DATA SECTION:

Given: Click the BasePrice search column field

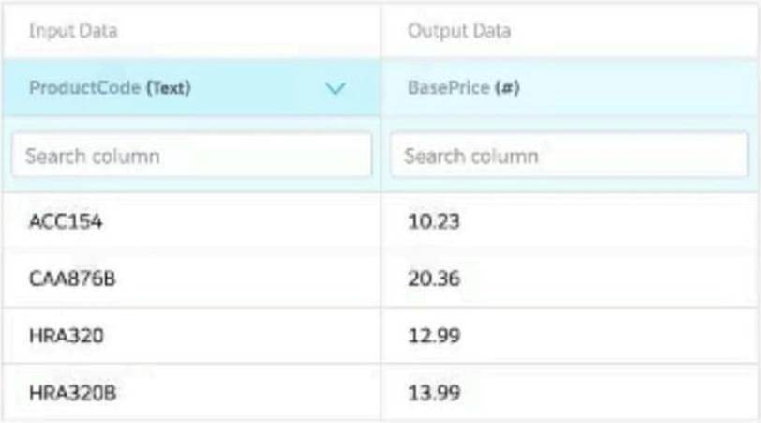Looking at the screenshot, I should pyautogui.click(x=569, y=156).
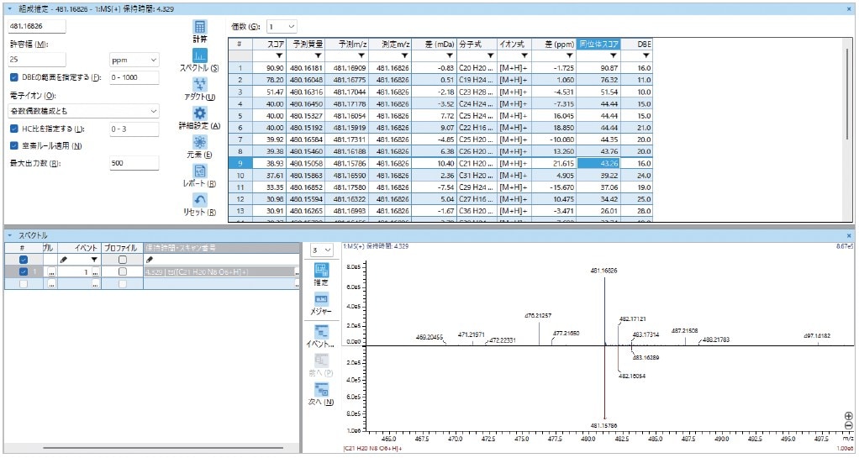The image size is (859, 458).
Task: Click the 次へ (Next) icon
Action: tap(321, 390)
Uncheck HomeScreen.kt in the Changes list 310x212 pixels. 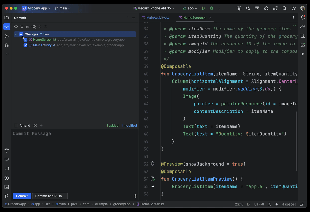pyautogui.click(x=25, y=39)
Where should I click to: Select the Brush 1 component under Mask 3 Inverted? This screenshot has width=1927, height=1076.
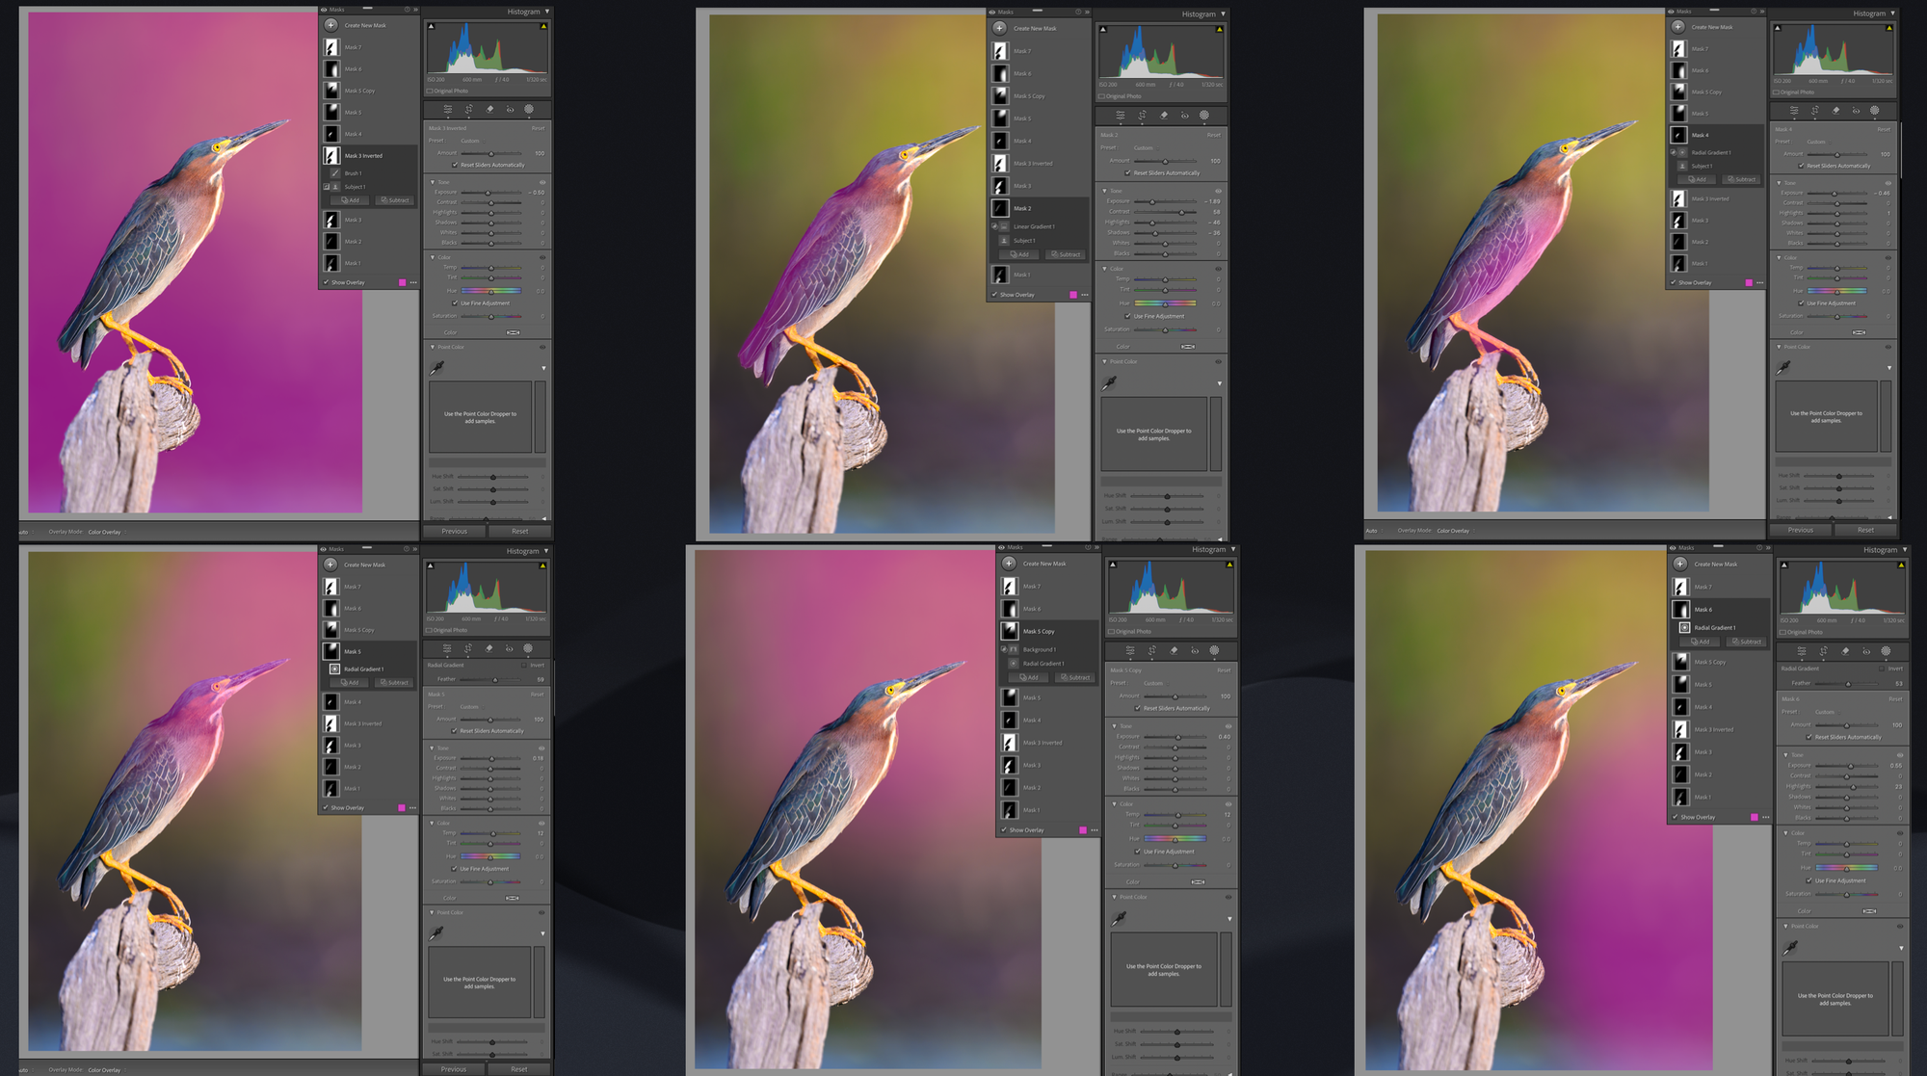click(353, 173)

TASK OBJECTIVE: Set out the records from the line with "Where should I" through the end as a Markdown table with the columns Row and Line, numbering each line and skipping blank ones. Leave the pictures out.

SOLUTION TO THE EXERCISE:
| Row | Line |
|---|---|
| 1 | Where should I click to: Select the Brush 1 component under Mask 3 Inverted? This screenshot has width=1927, height=1076. |
| 2 | click(353, 173) |